If we could just talk to you, even just to let you know you've got natural allies in us, people who understand some of what you've gone through...
But that was clearly not going to happen. Not soon, anyway.
"That means she's more likely to take this personally than she might be otherwise, and that Loki does have some amount of favor with her.
"Um, 'consecrated to Death'? Isn't that a potential, well, problem?" Tony asked.
"Everything dies eventually," Bruce replied softly.
Dr. Strange nodded. "Everything physical does. And that which tries to avoid that for too long tends to go insane. It has something to do with total amount of experienced time, so far as I understand it. The limit is still well beyond even the standard lifespan of an Asgardian, though. Anyway, the intent would have been for her to take him on whenever his condition degraded enough to kill him, and not have him linger until there was no other possible outcome. That is one form her favor can take. For sorcerers supreme, it takes the form of her leaving us alone until something other than normal effects of age for our species kill us - mostly physical damage from a battle. Loki survived his infancy, so her favor would now more likely be weighted to his survival rather than his death. And whether he has her favor or not - and I believe he does - she will consider such a gross offense against his being as an offense against something that belongs to her." He gave a grim grin. "And considering what has been known to happen to people who obstructed sorcerers supreme acting on her direct instructions, that is not a good thing for Loki's enemies."

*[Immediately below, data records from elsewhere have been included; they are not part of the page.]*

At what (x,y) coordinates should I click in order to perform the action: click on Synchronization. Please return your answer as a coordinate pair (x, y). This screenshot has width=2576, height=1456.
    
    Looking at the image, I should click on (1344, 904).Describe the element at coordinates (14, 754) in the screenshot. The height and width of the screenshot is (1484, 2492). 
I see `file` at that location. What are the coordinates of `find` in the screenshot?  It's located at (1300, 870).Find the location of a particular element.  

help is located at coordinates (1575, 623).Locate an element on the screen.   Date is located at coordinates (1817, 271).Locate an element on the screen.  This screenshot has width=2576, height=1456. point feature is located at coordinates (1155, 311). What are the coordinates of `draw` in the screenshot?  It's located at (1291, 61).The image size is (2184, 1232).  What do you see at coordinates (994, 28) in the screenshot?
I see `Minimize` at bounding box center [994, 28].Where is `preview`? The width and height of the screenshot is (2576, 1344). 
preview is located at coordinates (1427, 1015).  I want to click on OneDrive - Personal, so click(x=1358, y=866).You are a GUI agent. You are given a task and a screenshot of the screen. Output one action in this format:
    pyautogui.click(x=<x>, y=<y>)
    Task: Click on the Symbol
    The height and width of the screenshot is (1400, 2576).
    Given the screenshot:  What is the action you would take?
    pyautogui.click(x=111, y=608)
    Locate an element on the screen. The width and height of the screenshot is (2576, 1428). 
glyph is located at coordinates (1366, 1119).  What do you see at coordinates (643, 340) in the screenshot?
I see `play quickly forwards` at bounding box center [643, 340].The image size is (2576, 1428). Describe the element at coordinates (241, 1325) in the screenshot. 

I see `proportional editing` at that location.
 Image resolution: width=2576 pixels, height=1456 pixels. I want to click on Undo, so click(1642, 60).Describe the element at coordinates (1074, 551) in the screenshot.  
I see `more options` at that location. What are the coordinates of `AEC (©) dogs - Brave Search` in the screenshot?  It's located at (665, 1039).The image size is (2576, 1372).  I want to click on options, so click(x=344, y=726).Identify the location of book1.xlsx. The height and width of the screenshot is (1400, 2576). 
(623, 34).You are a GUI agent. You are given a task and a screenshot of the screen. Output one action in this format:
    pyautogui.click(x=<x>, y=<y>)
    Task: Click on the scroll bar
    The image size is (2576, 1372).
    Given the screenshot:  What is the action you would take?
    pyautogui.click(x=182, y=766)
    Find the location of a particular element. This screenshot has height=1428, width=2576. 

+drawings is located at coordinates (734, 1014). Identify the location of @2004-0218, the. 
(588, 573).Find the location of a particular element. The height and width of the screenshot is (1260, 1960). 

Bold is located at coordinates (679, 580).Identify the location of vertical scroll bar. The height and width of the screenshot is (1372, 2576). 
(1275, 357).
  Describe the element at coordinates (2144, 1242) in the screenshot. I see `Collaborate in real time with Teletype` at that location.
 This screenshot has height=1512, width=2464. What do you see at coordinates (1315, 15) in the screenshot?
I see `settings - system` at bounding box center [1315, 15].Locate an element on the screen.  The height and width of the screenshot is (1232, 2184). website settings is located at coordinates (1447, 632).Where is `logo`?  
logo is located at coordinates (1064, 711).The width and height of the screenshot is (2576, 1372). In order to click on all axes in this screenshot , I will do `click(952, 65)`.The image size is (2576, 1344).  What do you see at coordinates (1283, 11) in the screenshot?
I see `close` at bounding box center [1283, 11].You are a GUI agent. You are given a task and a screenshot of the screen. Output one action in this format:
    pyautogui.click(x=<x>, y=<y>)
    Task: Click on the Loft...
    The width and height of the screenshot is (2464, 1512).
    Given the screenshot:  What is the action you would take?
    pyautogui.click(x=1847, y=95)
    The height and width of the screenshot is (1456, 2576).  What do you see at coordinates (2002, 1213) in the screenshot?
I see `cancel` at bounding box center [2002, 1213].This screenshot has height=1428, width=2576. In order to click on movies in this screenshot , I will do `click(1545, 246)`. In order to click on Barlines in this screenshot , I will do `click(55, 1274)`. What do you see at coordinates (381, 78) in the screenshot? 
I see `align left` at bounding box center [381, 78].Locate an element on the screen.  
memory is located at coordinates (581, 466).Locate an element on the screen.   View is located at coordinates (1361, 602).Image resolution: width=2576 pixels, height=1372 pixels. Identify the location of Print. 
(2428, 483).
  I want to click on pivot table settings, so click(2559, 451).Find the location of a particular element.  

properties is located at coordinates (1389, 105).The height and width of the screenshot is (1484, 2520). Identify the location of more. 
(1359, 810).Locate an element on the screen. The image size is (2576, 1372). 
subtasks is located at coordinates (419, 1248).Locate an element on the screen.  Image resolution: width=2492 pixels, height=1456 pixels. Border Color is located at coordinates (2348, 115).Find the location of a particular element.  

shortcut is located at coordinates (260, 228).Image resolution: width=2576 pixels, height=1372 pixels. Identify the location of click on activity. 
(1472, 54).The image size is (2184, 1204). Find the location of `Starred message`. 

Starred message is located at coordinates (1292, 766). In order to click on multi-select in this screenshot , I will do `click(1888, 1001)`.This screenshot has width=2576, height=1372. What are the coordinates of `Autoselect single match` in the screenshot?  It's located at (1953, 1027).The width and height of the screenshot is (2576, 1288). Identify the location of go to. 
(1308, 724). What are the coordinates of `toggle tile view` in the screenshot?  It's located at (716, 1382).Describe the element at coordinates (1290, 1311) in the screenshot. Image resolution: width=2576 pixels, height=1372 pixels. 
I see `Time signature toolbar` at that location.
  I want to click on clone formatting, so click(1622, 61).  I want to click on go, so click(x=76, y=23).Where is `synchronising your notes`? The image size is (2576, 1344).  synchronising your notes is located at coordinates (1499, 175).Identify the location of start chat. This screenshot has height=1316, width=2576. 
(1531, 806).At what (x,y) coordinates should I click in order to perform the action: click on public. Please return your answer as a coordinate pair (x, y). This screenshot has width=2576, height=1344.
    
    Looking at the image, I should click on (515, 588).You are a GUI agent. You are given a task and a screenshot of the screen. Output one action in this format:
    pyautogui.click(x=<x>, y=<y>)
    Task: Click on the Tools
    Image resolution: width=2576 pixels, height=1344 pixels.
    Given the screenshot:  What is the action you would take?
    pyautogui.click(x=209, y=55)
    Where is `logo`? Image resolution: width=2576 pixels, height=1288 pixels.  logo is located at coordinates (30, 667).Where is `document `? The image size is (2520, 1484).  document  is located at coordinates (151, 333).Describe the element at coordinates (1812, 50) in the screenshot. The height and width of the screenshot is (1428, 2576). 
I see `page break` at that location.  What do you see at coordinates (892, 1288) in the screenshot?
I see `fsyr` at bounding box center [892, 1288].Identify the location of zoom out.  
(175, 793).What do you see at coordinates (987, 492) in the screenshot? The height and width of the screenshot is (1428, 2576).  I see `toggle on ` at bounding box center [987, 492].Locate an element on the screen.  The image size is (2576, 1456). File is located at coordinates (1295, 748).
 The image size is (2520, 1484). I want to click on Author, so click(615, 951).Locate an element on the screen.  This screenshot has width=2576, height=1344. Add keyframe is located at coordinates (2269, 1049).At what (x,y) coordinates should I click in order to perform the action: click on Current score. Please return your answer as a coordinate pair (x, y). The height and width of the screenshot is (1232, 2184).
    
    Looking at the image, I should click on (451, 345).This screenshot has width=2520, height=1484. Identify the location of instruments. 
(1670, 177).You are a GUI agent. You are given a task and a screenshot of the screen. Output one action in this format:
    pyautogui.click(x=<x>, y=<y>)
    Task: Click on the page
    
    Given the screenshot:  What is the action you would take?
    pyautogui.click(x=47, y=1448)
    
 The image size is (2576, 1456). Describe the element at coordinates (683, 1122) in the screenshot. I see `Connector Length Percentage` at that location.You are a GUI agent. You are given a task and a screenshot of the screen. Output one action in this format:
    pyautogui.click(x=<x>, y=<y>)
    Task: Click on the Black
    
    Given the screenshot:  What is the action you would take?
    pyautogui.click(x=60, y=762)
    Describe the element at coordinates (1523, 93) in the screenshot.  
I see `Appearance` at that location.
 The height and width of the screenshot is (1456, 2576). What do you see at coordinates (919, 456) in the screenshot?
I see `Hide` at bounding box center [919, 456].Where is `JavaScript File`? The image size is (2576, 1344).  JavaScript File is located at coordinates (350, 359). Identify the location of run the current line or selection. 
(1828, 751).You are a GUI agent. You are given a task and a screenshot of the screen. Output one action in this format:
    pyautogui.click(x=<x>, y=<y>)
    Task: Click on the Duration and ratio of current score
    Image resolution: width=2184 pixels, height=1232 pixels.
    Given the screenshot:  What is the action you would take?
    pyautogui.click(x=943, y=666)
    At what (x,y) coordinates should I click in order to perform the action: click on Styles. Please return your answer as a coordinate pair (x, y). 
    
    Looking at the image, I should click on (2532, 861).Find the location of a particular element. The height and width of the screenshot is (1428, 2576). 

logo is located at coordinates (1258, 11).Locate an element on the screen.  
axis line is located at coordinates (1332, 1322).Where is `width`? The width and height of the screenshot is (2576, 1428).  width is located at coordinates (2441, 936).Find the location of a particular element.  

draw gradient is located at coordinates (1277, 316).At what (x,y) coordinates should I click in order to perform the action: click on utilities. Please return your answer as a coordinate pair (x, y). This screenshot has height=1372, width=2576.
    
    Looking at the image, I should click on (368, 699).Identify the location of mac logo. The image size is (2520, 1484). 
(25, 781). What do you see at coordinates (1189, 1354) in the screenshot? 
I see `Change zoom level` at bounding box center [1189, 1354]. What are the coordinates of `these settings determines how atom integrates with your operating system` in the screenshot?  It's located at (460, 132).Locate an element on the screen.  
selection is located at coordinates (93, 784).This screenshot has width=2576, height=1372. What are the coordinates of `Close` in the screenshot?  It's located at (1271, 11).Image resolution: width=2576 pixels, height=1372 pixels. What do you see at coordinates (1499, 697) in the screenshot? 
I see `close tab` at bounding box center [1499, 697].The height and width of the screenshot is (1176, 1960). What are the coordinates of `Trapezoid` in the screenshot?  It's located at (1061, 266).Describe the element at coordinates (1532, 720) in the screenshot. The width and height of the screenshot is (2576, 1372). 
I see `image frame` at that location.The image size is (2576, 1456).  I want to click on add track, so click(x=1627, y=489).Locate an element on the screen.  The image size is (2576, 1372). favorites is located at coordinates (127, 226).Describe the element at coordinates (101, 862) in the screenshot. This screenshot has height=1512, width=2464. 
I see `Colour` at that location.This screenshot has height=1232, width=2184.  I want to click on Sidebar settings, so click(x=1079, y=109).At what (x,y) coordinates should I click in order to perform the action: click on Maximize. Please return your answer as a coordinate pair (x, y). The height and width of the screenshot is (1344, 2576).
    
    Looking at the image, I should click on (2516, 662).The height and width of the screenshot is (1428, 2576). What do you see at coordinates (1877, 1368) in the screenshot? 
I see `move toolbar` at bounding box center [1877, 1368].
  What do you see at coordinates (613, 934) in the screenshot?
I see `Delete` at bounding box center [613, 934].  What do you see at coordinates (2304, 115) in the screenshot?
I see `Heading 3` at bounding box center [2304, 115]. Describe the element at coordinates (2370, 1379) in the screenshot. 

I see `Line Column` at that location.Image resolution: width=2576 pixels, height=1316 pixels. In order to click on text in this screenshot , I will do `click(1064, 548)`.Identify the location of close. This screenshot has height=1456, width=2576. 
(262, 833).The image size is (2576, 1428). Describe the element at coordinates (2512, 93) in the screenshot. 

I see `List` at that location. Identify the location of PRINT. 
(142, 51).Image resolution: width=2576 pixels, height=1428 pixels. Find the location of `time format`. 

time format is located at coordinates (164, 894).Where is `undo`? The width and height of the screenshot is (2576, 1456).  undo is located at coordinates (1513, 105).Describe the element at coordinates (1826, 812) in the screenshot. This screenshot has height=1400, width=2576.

Loki wondered what the strange man had told his mother and father that morning.
He wondered all morning, straight through lunchtime, and was still wondering when his father gave him a few extra hugs and quite obviously took his leave.
And his mother didn't.
His father chuckled a little at his reaction to having what was happening not match what they had explained would happen, and then... it took a while, but he finally understood that his mother was going to stay a few more days, but that Thor was definitely coming back once Odin reclaimed his throne.
And that was more than all right with Loki.